La librairie « L’Arbre à dire », à Alger, a déclaré avoir dû annuler cette lecture sur le patrimoine juif algérien sans donner plus de détails. L’annulation intervient quelques jours après qu’un député islamiste, Zouheir Fares, a affirmé que le ministère de la Culture avait interdit l’événement suite à sa demande formelle.
Un député islamiste appelle les autorités à intervenir
Il a également publié une lettre dans laquelle il appelle les autorités à prendre des mesures, qualifiant le livre de forme de « normalisation culturelle avec les sionistes« .
Dans sa missive, le député affirme que la préface est écrite par « une citoyenne de l’entité sioniste (Israël) ayant récemment servi dans son armée« , faisant référence à l’auteure française Valérie Zenatti qui signe la préface du livre de Hédia Bensalhi.
Dans une interview accordée en février 2024 au journal algérien Le Soir, Hedia Bensahli avait déclaré que son ouvrage était axé sur l’Algérie et couvrait plus de 2 000 ans d’histoire, précisant que le livre était déjà en vente avant le début de la guerre à Gaza en octobre 2023.
Il ne fait pas bon de rappeler l’existence d’un passé juif en Algérie. La guerre exterminatrice menée par l’armée israélienne à Gaza et au Liban s’invite en Algérie pour servir de justificatif d’un révisionnisme bête de notre histoire.

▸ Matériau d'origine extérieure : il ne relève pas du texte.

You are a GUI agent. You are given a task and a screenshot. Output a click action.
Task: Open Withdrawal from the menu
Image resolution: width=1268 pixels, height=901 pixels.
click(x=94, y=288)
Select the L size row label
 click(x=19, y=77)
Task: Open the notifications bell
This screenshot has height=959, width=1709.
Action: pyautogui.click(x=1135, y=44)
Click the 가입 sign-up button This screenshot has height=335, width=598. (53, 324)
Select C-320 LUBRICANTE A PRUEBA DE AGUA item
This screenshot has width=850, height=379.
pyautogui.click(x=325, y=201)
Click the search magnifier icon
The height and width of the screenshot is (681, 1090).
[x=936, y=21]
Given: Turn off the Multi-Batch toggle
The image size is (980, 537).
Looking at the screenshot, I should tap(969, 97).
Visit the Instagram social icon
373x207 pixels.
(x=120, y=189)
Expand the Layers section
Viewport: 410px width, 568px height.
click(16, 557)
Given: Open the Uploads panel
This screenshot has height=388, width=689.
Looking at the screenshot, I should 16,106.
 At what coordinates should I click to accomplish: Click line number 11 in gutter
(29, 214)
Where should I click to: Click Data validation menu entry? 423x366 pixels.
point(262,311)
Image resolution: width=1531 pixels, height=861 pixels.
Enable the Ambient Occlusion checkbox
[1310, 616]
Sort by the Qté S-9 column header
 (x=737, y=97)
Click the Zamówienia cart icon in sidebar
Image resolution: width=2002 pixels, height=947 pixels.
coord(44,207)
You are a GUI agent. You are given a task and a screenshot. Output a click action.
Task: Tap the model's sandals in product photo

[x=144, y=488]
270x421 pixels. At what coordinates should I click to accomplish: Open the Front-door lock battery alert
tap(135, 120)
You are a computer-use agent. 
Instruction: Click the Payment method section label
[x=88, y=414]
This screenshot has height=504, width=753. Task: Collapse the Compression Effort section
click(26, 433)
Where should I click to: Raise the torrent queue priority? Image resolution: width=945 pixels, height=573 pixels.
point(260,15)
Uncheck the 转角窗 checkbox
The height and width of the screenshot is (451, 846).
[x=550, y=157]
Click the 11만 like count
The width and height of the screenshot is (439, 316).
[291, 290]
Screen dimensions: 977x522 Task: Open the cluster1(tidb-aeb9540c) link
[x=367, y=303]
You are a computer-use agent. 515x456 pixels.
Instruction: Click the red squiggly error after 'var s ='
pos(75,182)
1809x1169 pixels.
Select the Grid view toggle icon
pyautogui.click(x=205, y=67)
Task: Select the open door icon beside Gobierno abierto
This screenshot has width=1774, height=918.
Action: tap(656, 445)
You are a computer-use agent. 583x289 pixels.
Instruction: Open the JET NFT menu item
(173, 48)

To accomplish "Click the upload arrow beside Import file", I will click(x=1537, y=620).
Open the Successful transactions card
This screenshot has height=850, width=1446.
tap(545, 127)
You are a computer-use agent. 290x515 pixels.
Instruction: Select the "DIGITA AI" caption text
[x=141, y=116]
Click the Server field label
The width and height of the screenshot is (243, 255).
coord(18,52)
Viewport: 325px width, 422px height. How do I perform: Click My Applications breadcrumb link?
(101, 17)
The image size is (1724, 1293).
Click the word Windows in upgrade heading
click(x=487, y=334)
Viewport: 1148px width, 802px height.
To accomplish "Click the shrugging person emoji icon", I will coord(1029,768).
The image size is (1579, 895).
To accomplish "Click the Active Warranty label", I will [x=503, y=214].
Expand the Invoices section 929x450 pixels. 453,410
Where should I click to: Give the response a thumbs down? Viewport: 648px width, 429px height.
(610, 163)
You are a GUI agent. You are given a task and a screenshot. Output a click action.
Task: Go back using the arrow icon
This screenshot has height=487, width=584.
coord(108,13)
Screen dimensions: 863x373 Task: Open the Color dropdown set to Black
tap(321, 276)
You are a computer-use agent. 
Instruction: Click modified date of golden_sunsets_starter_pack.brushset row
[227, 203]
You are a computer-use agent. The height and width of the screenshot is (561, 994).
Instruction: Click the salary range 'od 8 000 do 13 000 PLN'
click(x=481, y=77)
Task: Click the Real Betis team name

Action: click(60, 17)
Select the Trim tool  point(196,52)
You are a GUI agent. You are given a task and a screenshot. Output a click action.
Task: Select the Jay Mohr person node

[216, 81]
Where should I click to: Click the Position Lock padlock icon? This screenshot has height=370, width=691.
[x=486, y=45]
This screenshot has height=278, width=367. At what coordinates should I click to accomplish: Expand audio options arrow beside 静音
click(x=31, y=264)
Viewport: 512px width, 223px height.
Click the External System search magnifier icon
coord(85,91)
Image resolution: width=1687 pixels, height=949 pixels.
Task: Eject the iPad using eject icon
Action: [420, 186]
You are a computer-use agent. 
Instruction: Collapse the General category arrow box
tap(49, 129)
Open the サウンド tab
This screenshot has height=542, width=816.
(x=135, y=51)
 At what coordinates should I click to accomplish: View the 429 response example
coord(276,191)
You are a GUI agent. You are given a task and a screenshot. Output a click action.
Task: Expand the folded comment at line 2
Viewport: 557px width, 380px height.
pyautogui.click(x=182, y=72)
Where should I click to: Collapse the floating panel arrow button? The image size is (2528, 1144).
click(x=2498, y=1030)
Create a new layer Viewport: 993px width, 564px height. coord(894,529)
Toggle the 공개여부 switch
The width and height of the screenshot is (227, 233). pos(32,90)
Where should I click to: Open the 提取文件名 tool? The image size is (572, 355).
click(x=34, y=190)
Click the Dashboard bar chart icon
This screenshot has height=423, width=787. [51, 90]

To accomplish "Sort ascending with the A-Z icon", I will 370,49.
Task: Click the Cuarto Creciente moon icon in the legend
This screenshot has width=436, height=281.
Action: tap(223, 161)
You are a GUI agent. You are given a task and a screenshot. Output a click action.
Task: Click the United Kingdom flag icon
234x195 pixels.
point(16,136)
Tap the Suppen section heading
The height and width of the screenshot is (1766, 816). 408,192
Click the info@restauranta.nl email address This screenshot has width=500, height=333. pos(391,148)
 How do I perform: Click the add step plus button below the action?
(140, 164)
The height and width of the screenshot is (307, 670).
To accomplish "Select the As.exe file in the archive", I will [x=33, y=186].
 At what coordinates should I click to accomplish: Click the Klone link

Les éditions Koukou qui n’ont pourtant rien à voir avec le conflit qui délite le Proche-Orient est dans le collimateur des islamistes qui dirigent le ministère de la Communication. Une politique d’encerclement lui est imposée, lui interdisant de participer à tous les salons du livre. L’étouffement économique est la finalité de cette campagne haineuse.
Mais ce n’est pas seulement ce livre qui fait l’objet d’interdiction et d’incursion policière dans les librairies. Rappelons-nous celle menée fin juin à Bgayet par une escouade de la BRI dans la librairie Gouraya pour mettre un terme à une simple conférence-dédicace de Dominique Martre autour de son livre « La Kabylie en partage ». La conférencière, l’éditeur, Arezki Aït Larbi et tous les présents à cette rencontre dédicaces ont été embarqués comme des délinquants et passés à la question dans un commissariat de Bgayet.
Même les éditions Gallimard qui viennent de publier Houris de l’écrivain algérien Kamel Daoud sont interdites de participation au Salon international du livre d’Alger. Pendant ce temps les maisons d’éditions qui promeuvent le wahhabisme et l’islamisme le plus rétrograde y trouveront toute leur place au grand bonheur de nos dirigeants éclairés.
Bien entendu, les auteurs consensuels qui ne pipent mot de l’actualité ou de l’arbitraire qui rongent le pays peuvent continuer à signer à tour de bras leurs livres.